Pre-draft measurables
| Height | Weight | Arm length | Hand span | 40-yard dash | 10-yard split | 20-yard split | 20-yard shuttle | Three-cone drill | Vertical jump | Broad jump | Bench press |
| 5 ft 10+3⁄4 in (1.80 m) | 202 lb (92 kg) | 30+1⁄8 in (0.77 m) | 8+7⁄8 in (0.23 m) | 4.52 s | 1.62 s | 2.62 s | 4.47 s | 7.21 s | 35.0 in (0.89 m) | 10 ft 1 in (3.07 m) | 18 reps |
All values from Pro Day

=== Pittsburgh Steelers ===
Despite being given a fifth-to-seventh round grade, Askew-Henry went undrafted in the 2019 NFL draft. Askew-Henry signed with the Pittsburgh Steelers on April 27, 2019. He was waived on August 31 during final roster cuts.

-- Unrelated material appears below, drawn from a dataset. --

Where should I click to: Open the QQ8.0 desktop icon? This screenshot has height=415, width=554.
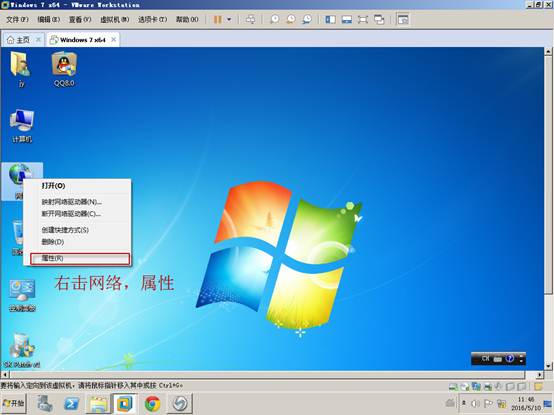(x=64, y=70)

=== New York Guardians ===
Askew-Henry signed with the New York Guardians of the XFL after being selected with the 31st overall selection in Phase Four of the 2020 XFL draft. He made a season-high five tackles (three solo) in his XFL debut against the Tampa Bay Vipers. Against the Los Angeles Wildcats, he was involved in a play in which he was called for a holding penalty and caught the penalty flag after the official tossed it. Askew-Henry tossed the flag back, but was hit with the holding call as well as a 15-yard unsportsmanlike conduct. The season was terminated early due to the coronavirus pandemic. In four games, Askew-Henry had 12 tackles (10 solo) and six pass breakups. He had his contract terminated when the league suspended operations on April 10, 2020.

=== New York Giants ===
On April 16, 2020, Askew-Henry signed with the New York Giants. The deal was reportedly a two-year contract for $1.39 million with no signing bonus and base salary of $610,000. He was waived on September 5, 2020.

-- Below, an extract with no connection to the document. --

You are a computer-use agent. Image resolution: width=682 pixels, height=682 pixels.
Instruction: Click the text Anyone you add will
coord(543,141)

=== New Jersey Generals ===
Askew-Henry was selected in the 19th round of the 2022 USFL draft by the New Jersey Generals. He re-signed with the team on July 11, 2023. The Generals folded when the XFL and USFL merged to create the United Football League (UFL).

=== St. Louis Battlehawks ===
On January 15, 2024, Askew-Henry was selected by the St. Louis Battlehawks with the fourth overall pick in the Super Draft portion of the 2024 UFL dispersal draft. He re-signed with the Battlehawks on August 5, 2024. He was released on March 20, 2025.

Askew-Henry retired.

==Personal life==
Askew-Henry's cousin by marriage is Pro Bowl cornerback Darrelle Revis. He has trained with Revis and considers him a mentor.